Светлый фон

Она отводит взгляд. Фокусируется на цветочных монокомпозициях, заполняющих мраморные настенные полки у входа.

Невозможно смотреть на него. Теперь разлука как отдельное чувство осязания. Оказывается, раньше еще легко приходилось, когда не видишь его. А сейчас, когда так близко, прямо напротив, взглядом и телом во плоти…

— Я… так будет лучше. Недолго осталось, так или иначе. Риска меньше.

— Кому лучше? — она старается не заводиться, но хватает выдержки на пару мгновений. И зачем? Зачем выдержка? Он знает, как сделал ей больно. Она просто хочет уехать. Уже уехала из города. — Кому и как лучше!

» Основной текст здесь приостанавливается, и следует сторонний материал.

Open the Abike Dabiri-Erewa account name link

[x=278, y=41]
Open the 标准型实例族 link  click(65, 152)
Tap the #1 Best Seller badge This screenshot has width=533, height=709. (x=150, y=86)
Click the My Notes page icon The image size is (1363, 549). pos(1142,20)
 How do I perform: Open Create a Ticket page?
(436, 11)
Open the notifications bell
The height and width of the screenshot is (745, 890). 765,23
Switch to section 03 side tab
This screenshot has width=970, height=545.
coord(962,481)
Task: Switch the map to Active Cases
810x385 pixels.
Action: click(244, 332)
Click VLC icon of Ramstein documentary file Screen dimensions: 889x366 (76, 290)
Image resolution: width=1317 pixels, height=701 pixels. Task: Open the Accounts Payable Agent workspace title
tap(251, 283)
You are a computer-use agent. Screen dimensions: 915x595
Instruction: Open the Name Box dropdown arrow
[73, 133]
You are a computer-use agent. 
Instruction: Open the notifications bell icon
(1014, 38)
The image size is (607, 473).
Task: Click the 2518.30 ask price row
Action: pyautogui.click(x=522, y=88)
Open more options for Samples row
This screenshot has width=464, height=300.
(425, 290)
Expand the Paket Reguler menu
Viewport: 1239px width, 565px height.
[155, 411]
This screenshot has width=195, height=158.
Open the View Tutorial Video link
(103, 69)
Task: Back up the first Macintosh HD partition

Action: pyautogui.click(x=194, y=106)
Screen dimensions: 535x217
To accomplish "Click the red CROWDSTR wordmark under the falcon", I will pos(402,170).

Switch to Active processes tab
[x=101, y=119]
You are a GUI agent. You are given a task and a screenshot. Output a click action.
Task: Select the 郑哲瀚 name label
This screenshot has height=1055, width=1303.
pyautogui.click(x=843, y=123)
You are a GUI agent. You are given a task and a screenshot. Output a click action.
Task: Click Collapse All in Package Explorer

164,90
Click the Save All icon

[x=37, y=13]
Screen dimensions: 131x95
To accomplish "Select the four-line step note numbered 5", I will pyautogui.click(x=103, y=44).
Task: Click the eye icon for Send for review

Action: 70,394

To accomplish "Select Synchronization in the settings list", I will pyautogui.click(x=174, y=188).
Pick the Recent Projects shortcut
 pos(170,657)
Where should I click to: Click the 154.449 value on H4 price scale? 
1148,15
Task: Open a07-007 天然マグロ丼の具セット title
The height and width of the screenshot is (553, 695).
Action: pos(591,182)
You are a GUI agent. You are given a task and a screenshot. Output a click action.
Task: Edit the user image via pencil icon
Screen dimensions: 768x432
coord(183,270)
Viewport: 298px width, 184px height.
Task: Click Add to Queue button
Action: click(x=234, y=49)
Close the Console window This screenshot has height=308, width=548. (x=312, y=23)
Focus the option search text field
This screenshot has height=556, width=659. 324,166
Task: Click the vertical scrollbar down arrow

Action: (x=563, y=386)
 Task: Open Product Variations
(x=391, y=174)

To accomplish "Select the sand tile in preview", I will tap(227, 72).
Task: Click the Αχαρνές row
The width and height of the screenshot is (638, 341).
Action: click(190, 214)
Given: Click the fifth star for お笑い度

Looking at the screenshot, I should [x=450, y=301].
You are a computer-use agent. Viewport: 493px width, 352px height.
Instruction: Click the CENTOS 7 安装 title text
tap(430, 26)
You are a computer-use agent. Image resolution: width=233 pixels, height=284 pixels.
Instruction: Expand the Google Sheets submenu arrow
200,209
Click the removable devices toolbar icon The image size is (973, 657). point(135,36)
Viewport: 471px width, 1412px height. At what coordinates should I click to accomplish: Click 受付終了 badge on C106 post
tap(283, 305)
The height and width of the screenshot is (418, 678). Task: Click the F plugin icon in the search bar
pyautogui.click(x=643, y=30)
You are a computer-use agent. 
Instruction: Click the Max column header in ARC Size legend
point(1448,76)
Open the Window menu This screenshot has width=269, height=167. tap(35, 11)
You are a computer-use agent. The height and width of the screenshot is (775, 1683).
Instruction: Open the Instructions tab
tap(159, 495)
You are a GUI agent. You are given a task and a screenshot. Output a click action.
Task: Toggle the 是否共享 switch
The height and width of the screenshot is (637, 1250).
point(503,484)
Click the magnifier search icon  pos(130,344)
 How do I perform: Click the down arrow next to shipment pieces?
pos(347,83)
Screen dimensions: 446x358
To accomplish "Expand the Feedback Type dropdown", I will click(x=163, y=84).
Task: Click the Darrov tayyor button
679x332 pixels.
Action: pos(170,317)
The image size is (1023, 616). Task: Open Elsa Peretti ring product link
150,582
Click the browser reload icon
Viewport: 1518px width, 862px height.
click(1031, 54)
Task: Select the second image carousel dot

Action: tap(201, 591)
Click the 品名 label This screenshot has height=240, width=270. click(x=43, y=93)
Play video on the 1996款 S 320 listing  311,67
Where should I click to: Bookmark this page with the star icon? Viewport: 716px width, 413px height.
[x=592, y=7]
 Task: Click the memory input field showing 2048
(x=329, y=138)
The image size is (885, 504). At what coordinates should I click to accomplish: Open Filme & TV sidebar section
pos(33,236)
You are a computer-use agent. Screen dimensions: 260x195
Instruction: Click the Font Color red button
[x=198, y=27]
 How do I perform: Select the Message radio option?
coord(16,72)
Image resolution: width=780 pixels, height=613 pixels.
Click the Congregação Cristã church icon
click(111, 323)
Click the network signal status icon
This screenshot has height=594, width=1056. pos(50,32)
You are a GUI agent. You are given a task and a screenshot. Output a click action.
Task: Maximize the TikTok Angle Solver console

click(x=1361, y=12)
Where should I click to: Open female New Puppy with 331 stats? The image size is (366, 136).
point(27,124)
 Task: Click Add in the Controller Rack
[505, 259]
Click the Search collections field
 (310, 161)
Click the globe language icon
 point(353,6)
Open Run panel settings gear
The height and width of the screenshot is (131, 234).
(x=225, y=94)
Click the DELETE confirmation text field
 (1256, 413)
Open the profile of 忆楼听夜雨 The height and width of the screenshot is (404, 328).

— Я не позволю тебе пострадать.

Привычно он это говорит. Прямо как раньше. Вливается в родную стихию. Шекспировскому драматизму еще не хватает байроновского придыхания, но вместо этого у Карелина всегда жадность и отчаяние в глазах.

— Не позволишь! Мне! Пострадать!

Кира вскакивает с дивана, зажимая в ладони пульт. Рвется вперед, но только до края другого дивана напротив. Теперь Карелин ближе, но все равно далеко.

Он дергается, когда ее нога задевает стеклянный стол.

— Ты… ты! Что ты хочешь от меня? — задыхается она. — Какой лучше? Ты оставил… оставил меня без охраны неделю как. Ты забыл вообще? Теперь притащил сюда. Что ты делаешь? Зачем? Это что, шизофрения?

— Я никогда в жизни, — выговаривает он так грузно, что Кира рыпается на месте, — не оставил бы тебя без охраны.

— Ч-что? — заикается она, но осекается. — Неважно. Толку мне здесь сидеть?

— Пока все не решится. Первые пять дней были непредсказуемыми.

— А я думала, все решилось еще неделю тому назад, — смеется она нервно. — Помнишь? Ты сказал, что все решилось. Ах да. Ты соврал!

Пожирающий ее взгляд словно образовывает собственное магнитное поле. Тяжело на ногах устоять. Как хорошо, что перед ногами диван. Этого мало, но все же преграда.

— Где твои волосы, — наконец-то подает голос Роман. Хриплый и жуткий. Это даже не вопрос. Он будто реально надеется, что сейчас волосы отыщутся. Осматривает ее загнанно и растерянно.

— Не. Твое. Собачье. Дело.

Пульт перекатывается по подушкам дивана, и Кира скрещивает руки, обнимая саму себя. Теперь она повернута к Карелину боком.

Черт побери, голова буквально кружится.

— Как твое самочувствие?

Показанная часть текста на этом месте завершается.